Mix & Match Potato Salad


I really felt like potato salad on Sunday night but I didn't have the right ingredients for any of my recipes. So, I decided to piece something together using inspiration from all of them. Luckily I succeeded & the result was this delicious & filling dinner.Mix & Match Potato Salad
  • 1kg kipfler potatoes, peeled & chopped into bite-sized pieces
  • 1 TBS semi or sun-dried tomatoes, chopped finely
  • 2 TBS capers
  • 1/3 cup macadamias, roasted & chopped roughly
  • 1 cup mixed frozen corn & peas, thawed
  • 1/3 cup extra virgin olive oil
  • 2 TBS lemon juice
  • 1 finely chopped scallion (I didn't have one, so added a dash of onion powder)
  • Salt & pepper to taste
Cook the diced potatoes boiling, salted water until just tender, about 10-15min. Drain well. Add all of the salad ingredients to a large bowl & toss gently (I used my hands to make sure I didn't break up the potato).

To make the dressing, whisk the olive oil,lemon juice, scallion/onion powder & salt/pepper really well until it becomes thick.

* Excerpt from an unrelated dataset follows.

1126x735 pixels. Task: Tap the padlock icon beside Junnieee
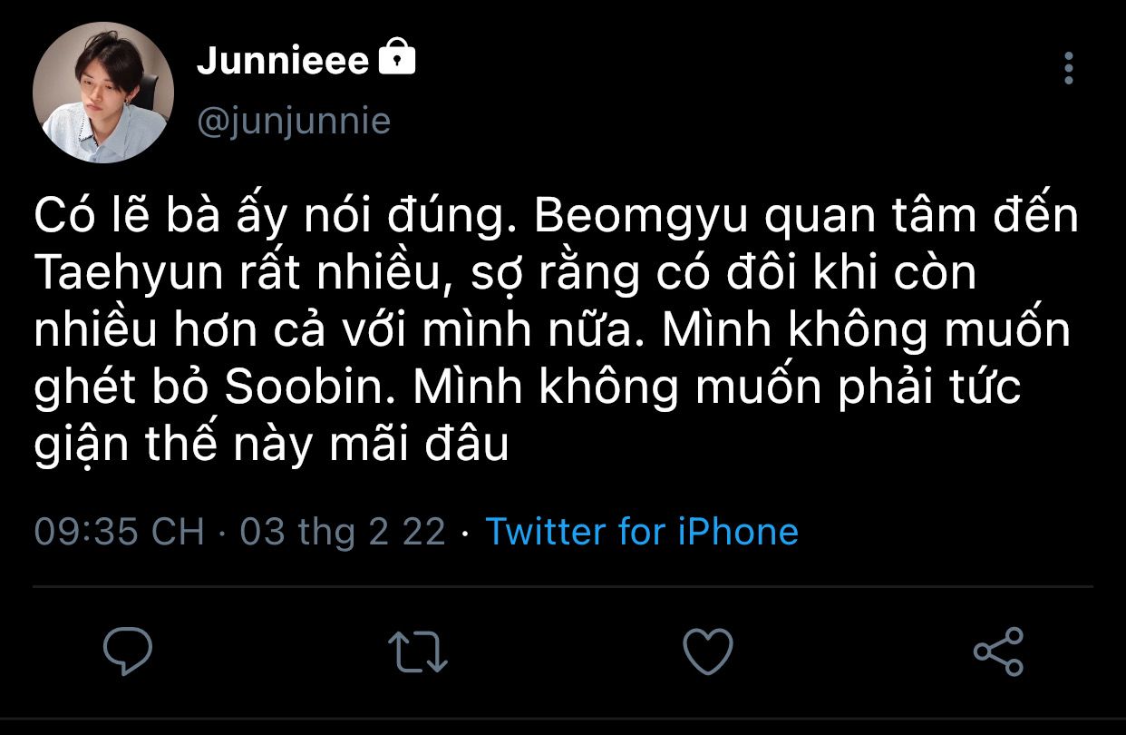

Pour over the salad just before serving & mix gently.

I actually served this salad warm because, as usual, I'd left making dinner too late & was hungry & impatient. I think it was really lovely warm, but I'm sure it would make a nice cold salad too.

In hindsight, I could have left the corn/peas out, but please don't leave out the macadamias - they give such a lovely texture & really made all the difference.